Got it. Got it. Sounds great. Thank you very much.

Jillian C. Evanko
President, CEO and Director, Chart Industries

Thank you for your time.

Operator

Thank you. Our next question comes from [Audio distortion] of Coker & Palmer. Your line is open.

Speaker 13

Hey, good morning, and thank you, ma'am, for taking my question.

Jillian C. Evanko
President, CEO and Director, Chart Industries

Hey, good morning, [Audio distortion].

Speaker 13

Just could you remind us about how you think about the leverage? I know you talked about what we had debt leverages today, but just what are the specific targets that you have in mind?

Jillian C. Evanko
President, CEO and Director, Chart Industries

Yeah. We like to be around or sub two times, but we also are very comfortable that we can do deals, increase that to kind of where we are today, and then decrease it through the generation of cash flow, etc. And so overall, what we'd like to use as our thought process is a two or sub two times on an ongoing basis is how we think about a "conservative balance sheet." The other thing I would point out in the answer there is there's lots of good deals out there today around borrowing capacity, etc. And so that's something that we consistently look at to make sure that we are not overpaying for interest rates, that we have the capacity that's out there, especially in this really borrower-friendly timeframe. So something that happens in the background regularly for us.

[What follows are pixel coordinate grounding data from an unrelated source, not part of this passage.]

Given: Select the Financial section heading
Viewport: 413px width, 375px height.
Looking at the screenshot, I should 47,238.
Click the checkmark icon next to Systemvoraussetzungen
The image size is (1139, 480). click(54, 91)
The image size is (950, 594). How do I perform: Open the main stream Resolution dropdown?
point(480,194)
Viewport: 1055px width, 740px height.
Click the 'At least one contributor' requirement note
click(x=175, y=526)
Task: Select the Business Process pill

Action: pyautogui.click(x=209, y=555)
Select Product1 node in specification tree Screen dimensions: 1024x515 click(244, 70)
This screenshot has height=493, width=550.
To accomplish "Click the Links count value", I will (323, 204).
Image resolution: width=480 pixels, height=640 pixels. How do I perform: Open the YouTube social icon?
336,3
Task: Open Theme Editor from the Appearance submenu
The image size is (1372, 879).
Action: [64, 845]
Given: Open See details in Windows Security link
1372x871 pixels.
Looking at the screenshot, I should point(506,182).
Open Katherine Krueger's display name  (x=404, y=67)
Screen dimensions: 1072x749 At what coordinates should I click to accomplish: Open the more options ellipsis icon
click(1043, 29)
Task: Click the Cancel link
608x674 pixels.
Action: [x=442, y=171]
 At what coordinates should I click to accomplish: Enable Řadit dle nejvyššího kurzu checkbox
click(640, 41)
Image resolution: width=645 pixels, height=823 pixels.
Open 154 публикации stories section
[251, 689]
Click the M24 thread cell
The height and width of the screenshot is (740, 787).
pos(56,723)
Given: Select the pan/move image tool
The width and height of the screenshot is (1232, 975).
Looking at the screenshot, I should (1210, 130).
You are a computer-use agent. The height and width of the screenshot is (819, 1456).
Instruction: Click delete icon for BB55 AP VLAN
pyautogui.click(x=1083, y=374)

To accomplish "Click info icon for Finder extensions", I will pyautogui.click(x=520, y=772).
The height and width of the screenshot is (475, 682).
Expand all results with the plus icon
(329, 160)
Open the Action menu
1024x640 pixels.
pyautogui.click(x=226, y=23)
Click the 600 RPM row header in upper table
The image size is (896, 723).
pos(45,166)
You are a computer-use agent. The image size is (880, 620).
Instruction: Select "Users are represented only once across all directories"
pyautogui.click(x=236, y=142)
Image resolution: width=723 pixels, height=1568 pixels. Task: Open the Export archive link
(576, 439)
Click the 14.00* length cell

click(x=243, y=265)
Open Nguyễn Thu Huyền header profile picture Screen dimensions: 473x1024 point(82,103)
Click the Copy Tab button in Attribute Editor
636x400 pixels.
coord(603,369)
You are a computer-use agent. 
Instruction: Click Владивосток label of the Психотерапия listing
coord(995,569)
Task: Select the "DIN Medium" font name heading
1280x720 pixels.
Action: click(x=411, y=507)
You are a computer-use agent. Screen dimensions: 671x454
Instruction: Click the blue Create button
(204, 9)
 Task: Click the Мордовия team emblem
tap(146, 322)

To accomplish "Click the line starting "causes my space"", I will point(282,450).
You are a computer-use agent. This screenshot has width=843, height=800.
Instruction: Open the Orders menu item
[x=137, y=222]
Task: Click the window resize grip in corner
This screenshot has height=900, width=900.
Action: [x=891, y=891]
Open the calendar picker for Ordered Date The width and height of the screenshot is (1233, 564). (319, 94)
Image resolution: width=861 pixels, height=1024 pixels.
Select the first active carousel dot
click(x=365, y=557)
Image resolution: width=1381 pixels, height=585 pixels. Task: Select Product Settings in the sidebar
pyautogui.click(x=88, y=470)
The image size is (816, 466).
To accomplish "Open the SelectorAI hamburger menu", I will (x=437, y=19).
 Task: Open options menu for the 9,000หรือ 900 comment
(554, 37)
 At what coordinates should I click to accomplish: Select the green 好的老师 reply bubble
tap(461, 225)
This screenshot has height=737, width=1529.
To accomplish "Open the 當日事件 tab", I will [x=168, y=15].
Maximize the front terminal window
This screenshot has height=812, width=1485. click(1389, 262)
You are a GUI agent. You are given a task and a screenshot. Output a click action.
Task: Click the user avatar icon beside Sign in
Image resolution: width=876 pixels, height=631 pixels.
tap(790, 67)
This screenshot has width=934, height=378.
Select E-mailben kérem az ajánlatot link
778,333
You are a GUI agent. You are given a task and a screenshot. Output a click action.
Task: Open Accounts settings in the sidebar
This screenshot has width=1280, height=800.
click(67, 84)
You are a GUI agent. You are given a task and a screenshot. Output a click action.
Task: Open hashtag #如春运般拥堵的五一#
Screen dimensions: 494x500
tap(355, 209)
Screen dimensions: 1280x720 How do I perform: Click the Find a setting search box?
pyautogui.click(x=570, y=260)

But we don't need to do anything different with our debt arrangements in order to continue to be very comfortably below our covenant, which is the net leverage ratio itself.

Speaker 13

And just for clarification, that two times is on a total debt or net debt?

Jillian C. Evanko
President, CEO and Director, Chart Industries

Two times would be on the net debt would be where we kind of target internally.

Speaker 13

Got it. And I think in response to Mark's question, you talked about how you could potentially use equity. Maybe from a different perspective, how do you think about if you will have probably more acquisition opportunities where you can have more cash or equity? But in terms of cash returns to shareholders, how do you think about that?

Jillian C. Evanko
President, CEO and Director, Chart Industries

Yes. So you summarized that well in terms of how we think about it. And then with respect to shareholder cash return, it's something that we regularly review, and we anticipate that there will be that conversation in a much more serious manner with our board as we have this kind of what we call the perfect storm, or for lack of a better phrase, where we're seeing the big LNG projects, which typically are very cash flow positive in conjunction with these higher other areas, higher growth, other areas of the business. And so at that point, that would be when we would say, "All right, we feel like now is the time to return cash to the shareholders."

Right now, our priorities are continuing to invest in the business organically and inorganically given the high growth profile of many aspects of the applications that our products are used in.

Speaker 13

Got it. That's all for me. Thank you.

Jillian C. Evanko
President, CEO and Director, Chart Industries

Thanks, [Audio distortion] .

Operator

Thank you. I'm showing no further questions at this time. Ladies and gentlemen, this does conclude today's conference. Thank you all for participating and have a great day. You may all disconnect.